**STATED GOAL**. Please copy the listing word for word, starting at the line that contains "Open DSM search magnifier in top bar" and ending at the line that contains "click(x=315, y=454)", and leave the pictures out.

**MATERIAL FOR THE TASK**.
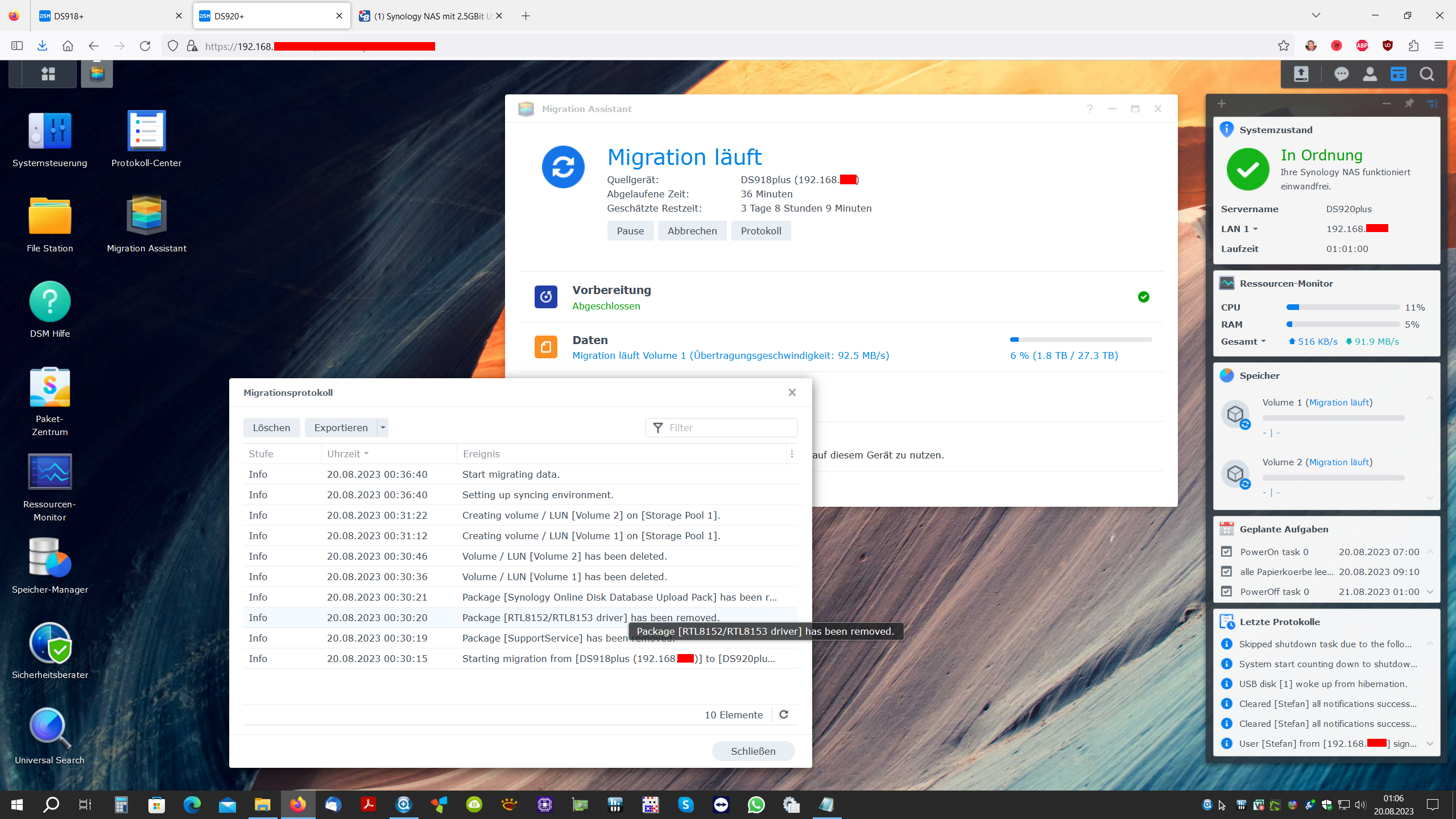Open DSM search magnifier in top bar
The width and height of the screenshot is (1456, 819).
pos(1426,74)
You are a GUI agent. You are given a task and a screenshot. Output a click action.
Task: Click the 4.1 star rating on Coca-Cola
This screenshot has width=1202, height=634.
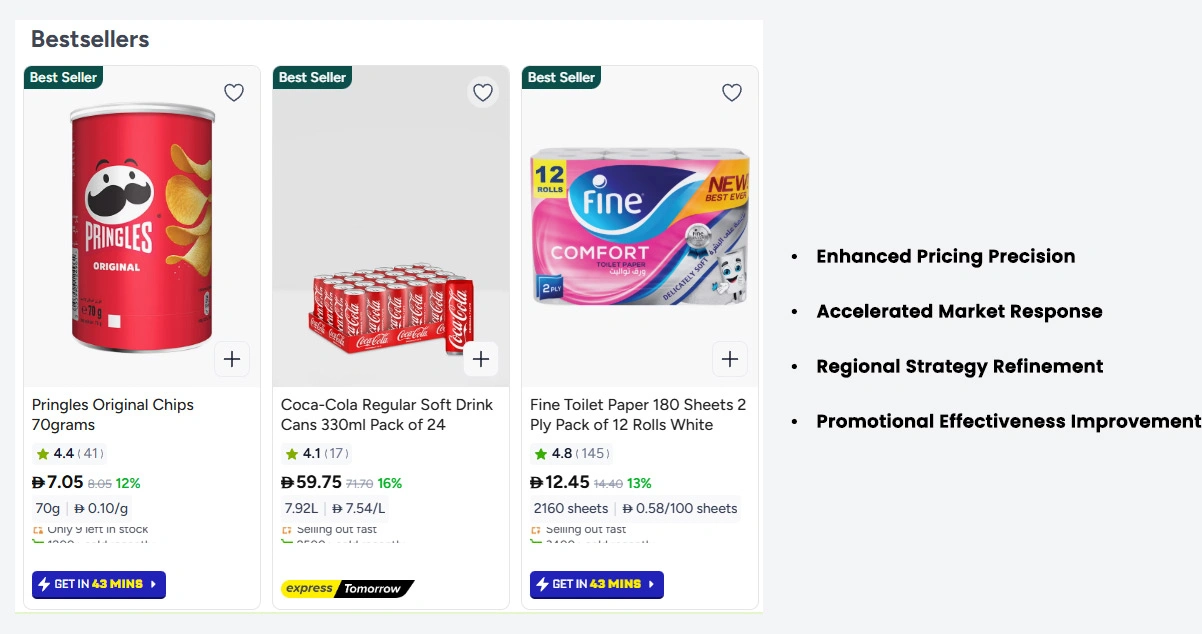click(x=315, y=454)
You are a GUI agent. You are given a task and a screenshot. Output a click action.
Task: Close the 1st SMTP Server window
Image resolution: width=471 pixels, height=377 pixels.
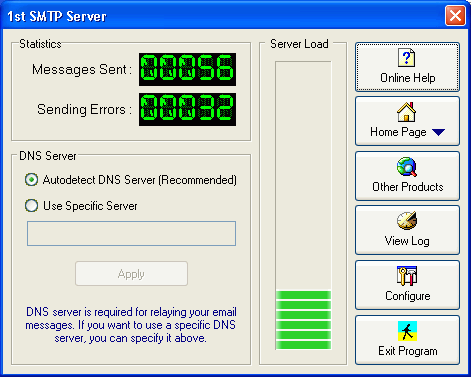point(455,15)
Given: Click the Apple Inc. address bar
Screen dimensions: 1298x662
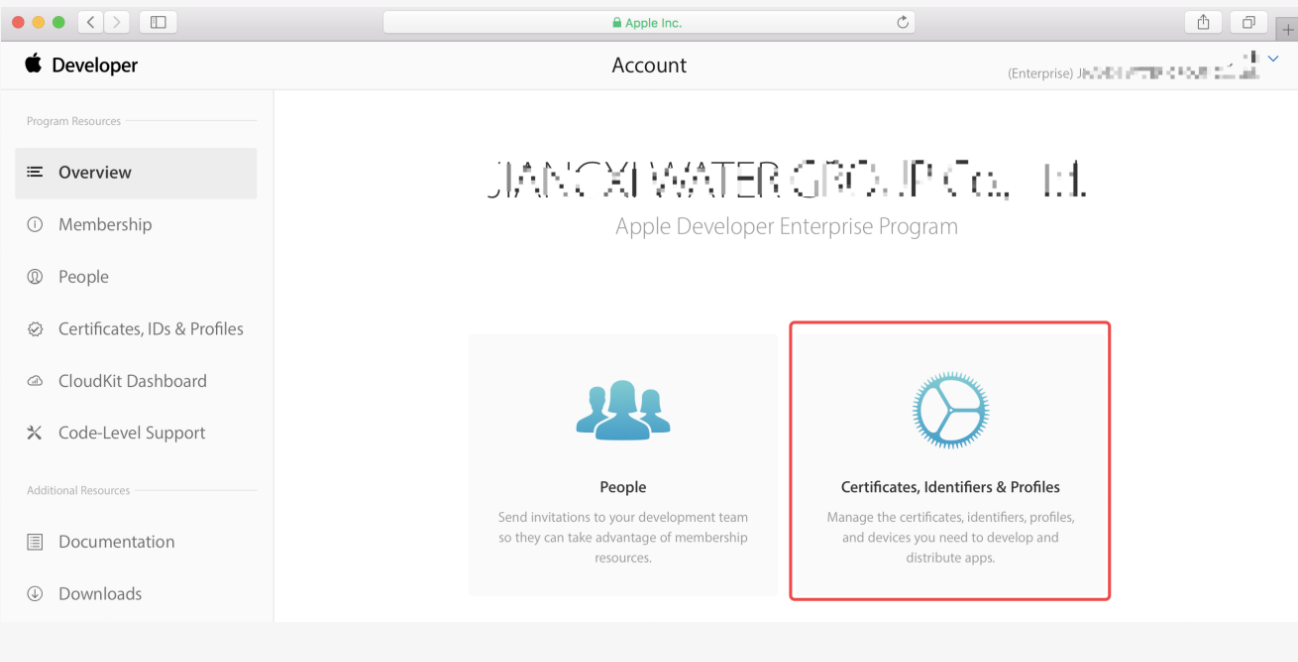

==

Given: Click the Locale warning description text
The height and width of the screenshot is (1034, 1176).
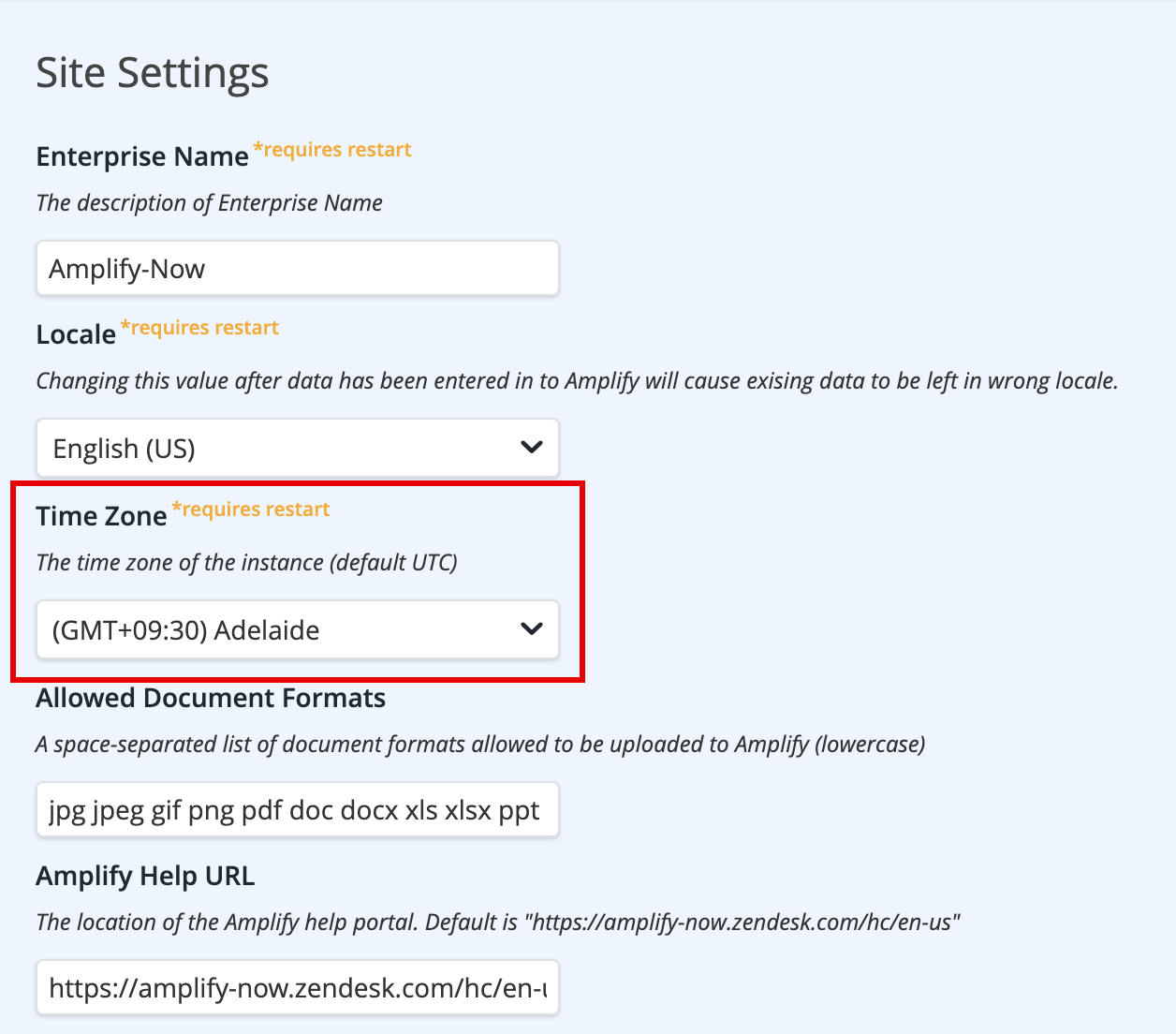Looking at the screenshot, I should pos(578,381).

**SOLUTION FOR THIS EXERCISE**.
Open DSM search magnifier in top bar
The width and height of the screenshot is (1456, 819).
pos(1426,74)
You are a GUI agent. You are given a task and a screenshot. Output a click action.
Task: Click the 4.1 star rating on Coca-Cola
This screenshot has width=1202, height=634.
click(x=315, y=454)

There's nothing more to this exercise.